Pleomorphic Xanthoastrocytoma (PXA)

The most common symptom of PXA at diagnosis is the sudden onset of seizure activity. In fact, nearly 70 percent of children diagnosed with these tumors have seizures. Other, less common symptoms include:

• Signs of intracranial pressure, such as headache (generally upon awakening), nausea and vomiting
• Hemiparesis (weakness on one side of the body)
• Change in behavior

These tumors, which often occur in children and teenagers, appear to develop spontaneously. 

Diagnostic procedures for a pleomorphic xanthoastrocytoma may include:

• physical examination
• computerized tomography scan (also called a CT or CAT scan) – a diagnostic imaging procedure that uses a combination of x-rays and computer technology to produce cross-sectional images (often called slices), both horizontally and vertically, of the body. CT scans are more detailed than general x-rays. For pleomorphic xanthoastrocytoma, a CT scan of the brain is usually done.
• magnetic resonance imaging (MRI) – a diagnostic procedure that uses a combination of large magnets, radiofrequencies, and a computer to produce detailed images of organs and structures within the body. For pleomorphic xanthoastrocytoma, MRIs of the brain and spine are usually done.
• electroencephalogram (EEG) – if your child is experiencing seizures, this procedure records the brain's continuous, electrical activity by means of electrodes attached to the scalp, and helps identify and localize seizure activity to a particular section of the brain.
• biopsy – a tissue sample from the tumor taken through a needle during a simple surgical procedure performed by a surgeon to confirm the diagnosis

After all tests are completed, doctors will be able to outline the best treatment options.

The following treatments may be used alone or in combination to treat PXA:

• Neurosurgery to remove as much of the tumor as possible. If the tumor is completely removed, no other treatment is required other than serial MRIs to monitor for re-growth. A second surgical procedure may be performed if the tumor cannot be completely removed and increases in size, or if it comes back.
• Radiation therapy may be considered, but does not influence long-term outcomes.
• Biologic therapy – Researchers at Dana-Farber/Boston Children's have discovered a mutation that occurs in over half of all patients with PXA and there are now new drugs that target this mutation available.

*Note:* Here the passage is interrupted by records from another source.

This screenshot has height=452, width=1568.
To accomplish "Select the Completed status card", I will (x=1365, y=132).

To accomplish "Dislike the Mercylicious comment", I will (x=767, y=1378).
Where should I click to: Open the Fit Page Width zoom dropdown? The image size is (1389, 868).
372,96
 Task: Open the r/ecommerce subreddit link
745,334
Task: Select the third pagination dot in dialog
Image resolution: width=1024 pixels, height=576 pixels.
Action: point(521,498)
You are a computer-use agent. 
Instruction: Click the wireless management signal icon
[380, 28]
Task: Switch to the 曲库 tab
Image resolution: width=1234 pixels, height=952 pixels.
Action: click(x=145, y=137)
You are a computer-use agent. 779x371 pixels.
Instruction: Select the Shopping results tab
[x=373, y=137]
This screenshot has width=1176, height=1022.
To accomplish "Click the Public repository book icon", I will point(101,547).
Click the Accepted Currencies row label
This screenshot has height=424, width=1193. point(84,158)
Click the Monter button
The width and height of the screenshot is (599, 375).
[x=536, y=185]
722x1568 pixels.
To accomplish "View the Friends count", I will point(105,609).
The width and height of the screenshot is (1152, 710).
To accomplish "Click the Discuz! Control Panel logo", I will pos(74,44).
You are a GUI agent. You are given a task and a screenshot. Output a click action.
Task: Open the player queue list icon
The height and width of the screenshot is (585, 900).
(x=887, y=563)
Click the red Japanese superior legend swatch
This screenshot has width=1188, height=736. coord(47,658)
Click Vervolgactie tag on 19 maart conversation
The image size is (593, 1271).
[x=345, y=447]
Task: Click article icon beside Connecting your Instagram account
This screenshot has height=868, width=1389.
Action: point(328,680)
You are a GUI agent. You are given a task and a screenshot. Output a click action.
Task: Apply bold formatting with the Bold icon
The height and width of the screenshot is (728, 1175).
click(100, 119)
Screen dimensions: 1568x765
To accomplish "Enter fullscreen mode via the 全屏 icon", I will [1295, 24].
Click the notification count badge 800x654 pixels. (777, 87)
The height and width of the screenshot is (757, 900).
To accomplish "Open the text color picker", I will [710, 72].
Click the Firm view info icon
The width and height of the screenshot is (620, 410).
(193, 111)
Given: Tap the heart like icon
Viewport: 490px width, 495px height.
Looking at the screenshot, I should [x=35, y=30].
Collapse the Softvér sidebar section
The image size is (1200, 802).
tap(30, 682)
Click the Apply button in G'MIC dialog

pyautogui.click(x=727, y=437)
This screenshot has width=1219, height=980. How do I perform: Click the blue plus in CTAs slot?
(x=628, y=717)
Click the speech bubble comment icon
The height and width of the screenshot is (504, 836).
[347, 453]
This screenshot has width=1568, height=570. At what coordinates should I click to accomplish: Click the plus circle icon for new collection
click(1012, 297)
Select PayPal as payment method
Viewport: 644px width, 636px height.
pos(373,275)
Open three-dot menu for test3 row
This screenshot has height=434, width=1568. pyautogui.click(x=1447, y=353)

There can be side effects related to the tumor itself or its treatment. Knowing what these side effects are can help physicians prepare for and, in some cases, prevent these symptoms from occurring.

Progressive or recurrent disease

Recurrences can happen with PXAs. Radiation therapy should be considered for patients with recurrent disease whose tumor has been completely removed. If disease recurs in patients whose tumors have been incompletely removed, a second attempt at surgical removal is usually performed.

There is over a 90 percent survival rate for patients whose tumors have been completely removed. After incomplete removal, the long-term survival is still excellent although more therapy is required.

Survivorship care

Many brain tumor survivors face physical, psychological, social and intellectual challenges related to their treatment and will require ongoing assessment and specialized care.

To address the needs of this growing community of brain tumor survivors, Dana-Farber/Boston Children's established the Stop & Shop Family Pediatric Neuro-Oncology Outcomes Clinic. This multi-disciplinary program addresses long-term health and social issues for families and survivors of childhood brain tumors.